RE: [PATCH bisected regression] input_available_p() sometimes says 'no' when it should say 'yes'
From: Nic Percival
Date: Tue May 05 2015 - 08:04:29 EST
There is only ever one debuggee process.
My original demo (and indeed the original test failure) is not threaded. The debugger is multi-threaded.
I've brought in Chris, Fletch and Paul, my immediate colleagues, into the discussion.
The email thread is getting a little tangled, however, from my standpoint I have..
1) poll tells us we have nothing to read on a pty, when we know something was written into the other end.
2) Given that 'poll' is not telling us that data has been written into the pty, what can we use? Surely that is what poll is for.
3) If a debuggee program has displayed 'how old are you?' and then hit a breakpoint on the 'ACCEPT' response, then the question might very well not be displayed, despite the debugger sitting on the statement some way subsequent to the display.
4) If I understand correctly, the modification is a performance enhancement. Obviously in the case of 'ptrace' debugging, performance is not a requirement.
5) Given 'xterm' use pty's, could a scenario happen where a user is prompted 'How old are you?' in the xterm, but an input (getchar, whatever) is hit before that output is displayed? With or without ptrace?
Thanks,
Nic
-----Original Message-----
From: Peter Hurley [mailto:peter@xxxxxxxxxxxxxxxxxx]
Sent: 05 May 2015 12:19
To: Nic Percival; Michael Matz
Cc: NeilBrown; Greg Kroah-Hartman; Jiri Slaby; linux-kernel@xxxxxxxxxxxxxxx
Subject: Re: [PATCH bisected regression] input_available_p() sometimes says 'no' when it should say 'yes'
A: No.
Q: Should I include quotations after my reply?
http://daringfireball.net/2007/07/on_top
On 05/05/2015 04:20 AM, Nic Percival wrote:
> Michael is correct.
> Our COBOL debugger has a test feature whereby we can drive it to step through debugging code, hitting breakpoints and so on.

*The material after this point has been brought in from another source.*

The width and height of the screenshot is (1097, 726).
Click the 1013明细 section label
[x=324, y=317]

> The debugger maintains a 'user screen' which is what the 'debuggee' process has displayed.
> This is communicated to the debugger with pseudo-tty's.

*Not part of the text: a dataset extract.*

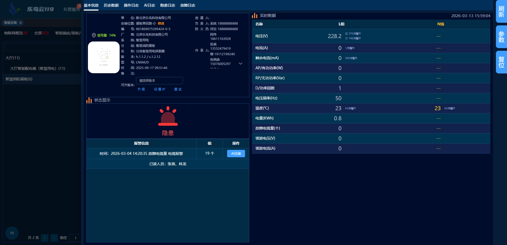Select 智慧消防展板(6) in the device list
This screenshot has width=507, height=245.
click(x=19, y=79)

> The state of this user screen is checked as part of this (and other) tests.
So the debugger doesn't display output from other non-TRACEME threads or child processes of the debuggee, right?
When that's fixed, you'll see that the "test failure" has gone away.
> The actual test failure is a failure of some text to be displayed on the debuggee user screen when we know, given it has hit a certain breakpoint, that the text has been written.
>
> What is worse is its non-deterministic.
That your test is non-deterministic stems from the fact that the i/o is asynchronous.
You would experience the same problem if your test setup was a tty in loopback.
> Sometimes the text makes it and is displayed, so it wouldn't even be practical to modify the test to make it pass.
> We wouldn't really want to do that anyway - the test is just fine on other earlier SUSE, on RedHat (intel and 390), HP/UX, AIX and Solaris.
There is a reason Linux is the platform of choice for scalability.
Regards,
Peter Hurley
> -----Original Message-----
> From: Michael Matz [mailto:matz@xxxxxxx]
> Sent: 04 May 2015 13:24
> To: Peter Hurley
> Cc: NeilBrown; Nic Percival; Greg Kroah-Hartman; Jiri Slaby;
> linux-kernel@xxxxxxxxxxxxxxx
> Subject: Re: [PATCH bisected regression] input_available_p() sometimes says 'no' when it should say 'yes'
>
> Hi,
>
> On Fri, 1 May 2015, Peter Hurley wrote:
>
>> I don't think this a real bug, in the sense that pty i/o is not
>> synchronous, in the same way that tty i/o is not synchronous.
>
> Here's what I wrote internally about my speculations about this being a bug or not:
>
>>> I also never hit it with pipes (remove the USEPTY define), also not
>>> on sle12, so it must be some change specific to the pty implementation.
>>>
>>> Now, all of this is of course unspecified. There are two
>>> asynchronous processes involved, and a buffered tube between them.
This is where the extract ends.